I was curious about the toxicity of common detergents (surfactants) and fish.
Foam generation at dam spillways is very visible at certain times of the year and most people assume it is due to detergent somehow entering the waterway.
Some people claim that glyphosate kills of fish might be more related to the surfactants used to improve the product sticking to leaves than to the glyphosate. One brand of glyphosate is "Round-up".
A particularly stupid social media "challenge" is to dump several bottles of dish detergent into a stream above a waterfall and then video yourself jumping into the resulting bubble-bath. This HAS been documented as causing fish kills.
For my part, I have washed my hair in lake-water. Did I kill many fish?
Simplifying the problem
Commercial shampoos and dish detergents are blends of many surfactants, conditioners, fragrance, dyes and thickeners.
Based on some Material Data Safety Sheets, it looks like sodium laureth sulphate is the surfactant used in the greatest quantity in many products.
Furthermore, if you were to combine all surfactants it would amount to about 20% active ingredient in dish-detergent. The rest is mostly water. Products like shampoo have less surfactant/detergent than dish-soap while concentration of detergent in body-wash is much, much lower. Body-wash is mostly water and thickeners.
LC50
LC50 is the concentration that is lethal to 50% of a population of a given species of organism. Different species of fish, for instance, will demonstrate different degrees of sensitivity.
According to this document, the LC50 (96 hours) for sodium laureth sulphate ranges from 0.39 mg/liter to 450 mg/liter. That is a difference of three orders-of-magnitude!!!
Another source lists the LC50 for fathead minnows as 1.4 mg/liter. Minnows are pretty tough so we will run with 0.50mg/liter as our proxy for "fatal concentration".
ERJ washing his hair
Picture your hero standing in water up to mid-thigh. He squirts a nickel-sized dab of dish-soap into his hand and proceeds to wash his hair.
Measurements indicate that 2 ml produces a nickel-sized dab. 2 ml times 20% equals 0.4 grams or 400mg. 400mg is enough to contaminate 800 liters of water to LD50.
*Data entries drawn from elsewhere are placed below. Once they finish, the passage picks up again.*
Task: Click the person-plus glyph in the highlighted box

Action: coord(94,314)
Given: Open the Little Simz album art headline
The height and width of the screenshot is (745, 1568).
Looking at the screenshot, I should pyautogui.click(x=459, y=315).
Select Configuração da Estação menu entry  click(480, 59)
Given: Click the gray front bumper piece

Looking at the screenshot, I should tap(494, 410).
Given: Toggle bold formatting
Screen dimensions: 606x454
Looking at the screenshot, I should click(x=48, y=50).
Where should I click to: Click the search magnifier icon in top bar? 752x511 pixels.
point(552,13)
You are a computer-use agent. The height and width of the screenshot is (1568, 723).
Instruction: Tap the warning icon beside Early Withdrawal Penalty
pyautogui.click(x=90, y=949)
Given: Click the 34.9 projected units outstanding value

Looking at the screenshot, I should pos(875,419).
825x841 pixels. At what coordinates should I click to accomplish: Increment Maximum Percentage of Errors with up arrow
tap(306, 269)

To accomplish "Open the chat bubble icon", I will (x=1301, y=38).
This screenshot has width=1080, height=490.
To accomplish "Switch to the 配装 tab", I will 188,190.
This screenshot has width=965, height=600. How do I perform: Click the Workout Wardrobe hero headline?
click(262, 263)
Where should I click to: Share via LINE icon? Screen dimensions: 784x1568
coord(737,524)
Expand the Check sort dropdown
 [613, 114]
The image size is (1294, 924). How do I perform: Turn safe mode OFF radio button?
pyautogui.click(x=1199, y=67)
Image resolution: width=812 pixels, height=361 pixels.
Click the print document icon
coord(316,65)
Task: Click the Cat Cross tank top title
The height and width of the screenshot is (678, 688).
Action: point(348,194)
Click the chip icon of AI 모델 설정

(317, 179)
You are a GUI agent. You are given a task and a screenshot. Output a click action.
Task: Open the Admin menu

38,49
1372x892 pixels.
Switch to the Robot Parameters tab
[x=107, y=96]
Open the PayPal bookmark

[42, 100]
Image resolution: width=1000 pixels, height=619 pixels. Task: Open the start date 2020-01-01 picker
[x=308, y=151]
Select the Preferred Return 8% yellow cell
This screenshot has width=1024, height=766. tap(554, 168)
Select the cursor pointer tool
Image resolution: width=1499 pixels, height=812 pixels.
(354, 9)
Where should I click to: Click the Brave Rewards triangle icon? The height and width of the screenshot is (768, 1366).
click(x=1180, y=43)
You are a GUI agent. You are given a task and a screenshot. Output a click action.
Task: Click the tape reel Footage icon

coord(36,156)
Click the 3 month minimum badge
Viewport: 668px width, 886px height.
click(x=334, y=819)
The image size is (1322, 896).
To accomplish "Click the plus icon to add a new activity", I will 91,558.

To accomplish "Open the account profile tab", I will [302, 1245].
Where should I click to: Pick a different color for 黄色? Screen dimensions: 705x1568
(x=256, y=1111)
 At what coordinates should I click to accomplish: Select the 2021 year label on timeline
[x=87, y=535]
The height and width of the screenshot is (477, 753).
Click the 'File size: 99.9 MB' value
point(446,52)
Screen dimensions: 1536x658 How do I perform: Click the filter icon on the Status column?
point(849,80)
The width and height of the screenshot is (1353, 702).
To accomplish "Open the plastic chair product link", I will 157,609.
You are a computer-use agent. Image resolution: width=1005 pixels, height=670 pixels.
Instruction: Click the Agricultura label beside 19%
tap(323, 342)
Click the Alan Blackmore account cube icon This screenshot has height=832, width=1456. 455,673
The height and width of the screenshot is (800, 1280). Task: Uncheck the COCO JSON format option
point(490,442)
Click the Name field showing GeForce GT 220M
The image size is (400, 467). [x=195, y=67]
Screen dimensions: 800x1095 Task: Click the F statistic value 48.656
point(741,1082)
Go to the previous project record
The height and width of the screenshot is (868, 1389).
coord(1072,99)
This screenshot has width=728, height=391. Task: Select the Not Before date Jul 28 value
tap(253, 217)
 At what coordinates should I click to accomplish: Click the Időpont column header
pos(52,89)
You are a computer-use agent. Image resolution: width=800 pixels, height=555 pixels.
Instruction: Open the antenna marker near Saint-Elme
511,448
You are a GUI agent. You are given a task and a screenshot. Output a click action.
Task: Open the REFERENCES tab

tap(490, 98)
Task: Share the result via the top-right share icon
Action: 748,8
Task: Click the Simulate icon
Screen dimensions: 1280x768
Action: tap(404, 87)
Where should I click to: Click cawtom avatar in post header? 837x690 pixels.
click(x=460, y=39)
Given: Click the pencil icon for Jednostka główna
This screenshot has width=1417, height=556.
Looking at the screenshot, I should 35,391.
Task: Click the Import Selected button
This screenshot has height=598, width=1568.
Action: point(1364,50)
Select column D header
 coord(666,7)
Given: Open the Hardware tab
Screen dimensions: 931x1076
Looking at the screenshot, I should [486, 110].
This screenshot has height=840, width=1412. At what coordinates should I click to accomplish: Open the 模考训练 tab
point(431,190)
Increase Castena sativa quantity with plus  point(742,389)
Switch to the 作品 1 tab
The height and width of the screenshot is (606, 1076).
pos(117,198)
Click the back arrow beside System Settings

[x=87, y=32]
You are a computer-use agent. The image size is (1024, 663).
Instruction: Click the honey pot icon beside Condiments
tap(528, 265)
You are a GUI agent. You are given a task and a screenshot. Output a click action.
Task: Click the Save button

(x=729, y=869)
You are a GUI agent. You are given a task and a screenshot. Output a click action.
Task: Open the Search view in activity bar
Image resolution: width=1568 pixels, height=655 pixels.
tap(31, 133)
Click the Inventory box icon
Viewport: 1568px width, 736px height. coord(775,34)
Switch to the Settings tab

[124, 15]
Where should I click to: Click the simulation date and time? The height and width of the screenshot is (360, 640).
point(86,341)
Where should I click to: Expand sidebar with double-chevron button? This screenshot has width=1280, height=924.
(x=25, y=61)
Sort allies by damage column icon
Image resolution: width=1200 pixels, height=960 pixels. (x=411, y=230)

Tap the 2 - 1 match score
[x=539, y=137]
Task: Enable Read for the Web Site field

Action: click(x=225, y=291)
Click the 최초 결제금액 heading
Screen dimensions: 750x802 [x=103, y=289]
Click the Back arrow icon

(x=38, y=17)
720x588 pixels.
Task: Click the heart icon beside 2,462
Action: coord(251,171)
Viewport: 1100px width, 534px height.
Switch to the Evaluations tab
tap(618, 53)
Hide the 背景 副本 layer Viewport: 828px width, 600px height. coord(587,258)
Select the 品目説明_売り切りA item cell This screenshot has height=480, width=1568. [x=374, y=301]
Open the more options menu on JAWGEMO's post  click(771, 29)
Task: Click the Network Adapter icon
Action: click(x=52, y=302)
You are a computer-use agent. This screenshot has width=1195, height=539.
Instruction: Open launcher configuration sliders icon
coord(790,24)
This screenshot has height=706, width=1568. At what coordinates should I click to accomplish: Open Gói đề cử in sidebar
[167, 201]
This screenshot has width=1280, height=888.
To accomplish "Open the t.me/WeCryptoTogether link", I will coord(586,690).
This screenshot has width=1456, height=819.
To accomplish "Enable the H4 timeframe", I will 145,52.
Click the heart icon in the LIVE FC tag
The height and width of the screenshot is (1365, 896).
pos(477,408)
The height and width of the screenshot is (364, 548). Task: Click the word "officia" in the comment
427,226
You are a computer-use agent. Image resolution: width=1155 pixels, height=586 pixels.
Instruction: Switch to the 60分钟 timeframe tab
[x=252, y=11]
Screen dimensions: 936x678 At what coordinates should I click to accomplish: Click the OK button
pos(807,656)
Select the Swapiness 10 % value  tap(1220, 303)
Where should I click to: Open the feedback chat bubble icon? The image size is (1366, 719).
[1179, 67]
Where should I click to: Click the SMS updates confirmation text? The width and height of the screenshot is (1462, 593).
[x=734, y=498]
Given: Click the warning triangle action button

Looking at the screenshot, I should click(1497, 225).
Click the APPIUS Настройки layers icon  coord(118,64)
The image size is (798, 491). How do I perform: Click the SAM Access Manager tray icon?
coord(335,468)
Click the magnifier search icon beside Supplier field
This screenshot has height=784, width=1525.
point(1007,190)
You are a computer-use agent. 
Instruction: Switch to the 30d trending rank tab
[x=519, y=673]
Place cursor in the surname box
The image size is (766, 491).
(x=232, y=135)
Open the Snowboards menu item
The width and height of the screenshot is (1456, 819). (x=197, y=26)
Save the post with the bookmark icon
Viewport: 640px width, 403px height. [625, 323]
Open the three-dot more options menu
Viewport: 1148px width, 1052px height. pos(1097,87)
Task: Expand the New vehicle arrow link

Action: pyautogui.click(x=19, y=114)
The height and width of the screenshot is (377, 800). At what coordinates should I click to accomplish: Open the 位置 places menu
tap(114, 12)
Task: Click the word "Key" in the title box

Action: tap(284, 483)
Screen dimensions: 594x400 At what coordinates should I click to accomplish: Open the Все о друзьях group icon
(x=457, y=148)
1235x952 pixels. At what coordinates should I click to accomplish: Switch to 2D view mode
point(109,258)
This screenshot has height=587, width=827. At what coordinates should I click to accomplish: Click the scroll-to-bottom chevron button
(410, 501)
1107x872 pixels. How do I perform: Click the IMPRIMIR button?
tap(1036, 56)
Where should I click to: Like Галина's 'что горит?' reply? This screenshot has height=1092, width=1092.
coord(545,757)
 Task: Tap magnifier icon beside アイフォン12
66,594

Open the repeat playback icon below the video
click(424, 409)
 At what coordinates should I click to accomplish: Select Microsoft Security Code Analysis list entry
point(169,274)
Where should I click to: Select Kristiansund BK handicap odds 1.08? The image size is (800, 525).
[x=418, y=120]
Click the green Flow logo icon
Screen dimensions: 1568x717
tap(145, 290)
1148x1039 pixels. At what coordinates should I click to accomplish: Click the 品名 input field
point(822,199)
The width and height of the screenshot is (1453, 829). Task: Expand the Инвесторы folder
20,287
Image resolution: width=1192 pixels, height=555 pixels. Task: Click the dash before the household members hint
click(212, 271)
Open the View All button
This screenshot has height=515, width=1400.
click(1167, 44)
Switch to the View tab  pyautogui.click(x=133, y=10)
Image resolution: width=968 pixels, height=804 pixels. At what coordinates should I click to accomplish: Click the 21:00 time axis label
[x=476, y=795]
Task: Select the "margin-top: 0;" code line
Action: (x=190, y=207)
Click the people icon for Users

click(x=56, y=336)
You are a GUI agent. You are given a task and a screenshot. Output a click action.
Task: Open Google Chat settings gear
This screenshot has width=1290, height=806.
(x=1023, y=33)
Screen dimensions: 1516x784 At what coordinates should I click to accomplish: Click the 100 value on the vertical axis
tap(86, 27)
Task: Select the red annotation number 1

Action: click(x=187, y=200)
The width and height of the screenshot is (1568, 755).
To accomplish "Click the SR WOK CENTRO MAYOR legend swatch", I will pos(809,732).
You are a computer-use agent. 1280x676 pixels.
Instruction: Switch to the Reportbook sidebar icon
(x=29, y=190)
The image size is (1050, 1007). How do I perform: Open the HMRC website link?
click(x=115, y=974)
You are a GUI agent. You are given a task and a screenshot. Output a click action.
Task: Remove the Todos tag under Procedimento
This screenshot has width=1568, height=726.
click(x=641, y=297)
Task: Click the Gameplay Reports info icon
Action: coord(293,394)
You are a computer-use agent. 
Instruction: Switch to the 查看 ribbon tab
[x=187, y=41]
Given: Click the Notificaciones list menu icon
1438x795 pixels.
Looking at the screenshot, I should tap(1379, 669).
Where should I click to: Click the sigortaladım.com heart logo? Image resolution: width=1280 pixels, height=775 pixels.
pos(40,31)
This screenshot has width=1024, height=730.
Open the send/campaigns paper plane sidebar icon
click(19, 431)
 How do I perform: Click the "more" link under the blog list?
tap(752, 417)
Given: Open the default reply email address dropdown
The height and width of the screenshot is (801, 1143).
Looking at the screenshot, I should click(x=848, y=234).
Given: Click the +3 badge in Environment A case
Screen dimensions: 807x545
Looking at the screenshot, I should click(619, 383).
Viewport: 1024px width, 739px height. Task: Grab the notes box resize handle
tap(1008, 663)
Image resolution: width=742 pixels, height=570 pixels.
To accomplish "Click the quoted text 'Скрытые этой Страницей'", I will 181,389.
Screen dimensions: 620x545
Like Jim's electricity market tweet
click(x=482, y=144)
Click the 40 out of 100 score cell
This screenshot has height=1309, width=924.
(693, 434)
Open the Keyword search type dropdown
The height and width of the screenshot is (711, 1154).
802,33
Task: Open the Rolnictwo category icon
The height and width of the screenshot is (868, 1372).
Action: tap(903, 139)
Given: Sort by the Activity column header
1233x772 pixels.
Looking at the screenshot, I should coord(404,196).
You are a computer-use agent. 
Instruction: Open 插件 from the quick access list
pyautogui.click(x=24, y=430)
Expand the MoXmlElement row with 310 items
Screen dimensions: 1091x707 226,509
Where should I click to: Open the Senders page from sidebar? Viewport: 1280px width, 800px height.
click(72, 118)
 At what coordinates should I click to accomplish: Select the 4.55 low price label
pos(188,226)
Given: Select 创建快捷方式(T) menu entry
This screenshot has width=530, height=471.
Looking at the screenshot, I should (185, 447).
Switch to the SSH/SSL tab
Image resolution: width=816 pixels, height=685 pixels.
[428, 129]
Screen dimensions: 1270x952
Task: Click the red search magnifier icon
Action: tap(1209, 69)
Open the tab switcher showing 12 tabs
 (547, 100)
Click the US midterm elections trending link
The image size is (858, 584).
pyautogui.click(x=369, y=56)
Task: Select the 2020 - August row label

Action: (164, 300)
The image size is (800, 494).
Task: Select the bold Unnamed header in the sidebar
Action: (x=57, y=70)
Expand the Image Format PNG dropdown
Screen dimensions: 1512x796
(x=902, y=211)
A cube 10cm on a side is a liter. Cheerfully committing the sin of mixing units, 800 liters is a cylinder roughly 28 inches tall by 48 inches in diameter.
That is more water than I expected. Still not a big deal if I am the only person who does it in a 100 acre lake because the currents and wind will quickly dilute it.
Somebody dumps an economy-sized bottle of dish-detergent
I just looked at the economy-sized bottle of Ajax detergent next to our sink. It holds 1.5 liters of detergent. That has enough sodium laureth sulphate to kill half of the most sensitive species in a shallow pond (28" deep) that is about a quarter-acre in area.
You can quibble either way. You can make the case that some of the Sodium laureth sulphate will biodegrade in that 96 hours. You can make the case that deaths will continue to occur after the 96 hours. You can make the case that some components are more toxic than Sodium laureth sulphate. You can make the case that some are less toxic.
The take-home
Incidental quantities of dish detergent are unlikely to cause fish-kills under most circumstances.
That does not give you a get-out-of-jail card to use a full bottle of detergent as a fetch-toy for your retriever.
And since detergent attacks the fish's gills, even incidental quantities should be avoided when dissolved oxygen levels are low. That would be when water temperatures are high or when the water contains large amounts of sediment and organic material.
Hat-tip Lucas Machias
Foam generation at dam spillways is more likely from tannins leached from leaves that have fallen into the river.
ReplyDeleteDetergents are more toxic than I had known. Clearly washing off your boat should be done with that in mind. I will be passing this on. Good info. ---ken
ReplyDeleteUse soap instead of synthetic detergents.
ReplyDeleteI know soap/detergent is the absolute enemy in aquarium maintenance. You rinse and rinse and then rinse again to avoid putting it in the tank.
ReplyDeleteDick beat me to it. And we never washed the boat with anything other than Star Brite boat wash.
ReplyDeletei wonder how this compares to the old phosphate based detergents that are now banned?